Please recast every line of the records below as a numbered list, leaving out any blank lines.

Given records —
========================

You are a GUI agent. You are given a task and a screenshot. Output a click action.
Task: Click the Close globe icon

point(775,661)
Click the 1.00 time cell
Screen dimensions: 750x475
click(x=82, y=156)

========================

Full solution —
1. You are a GUI agent. You are given a task and a screenshot. Output a click action.
2. Task: Click the Close globe icon
3. point(775,661)
4. Click the 1.00 time cell
5. Screen dimensions: 750x475
6. click(x=82, y=156)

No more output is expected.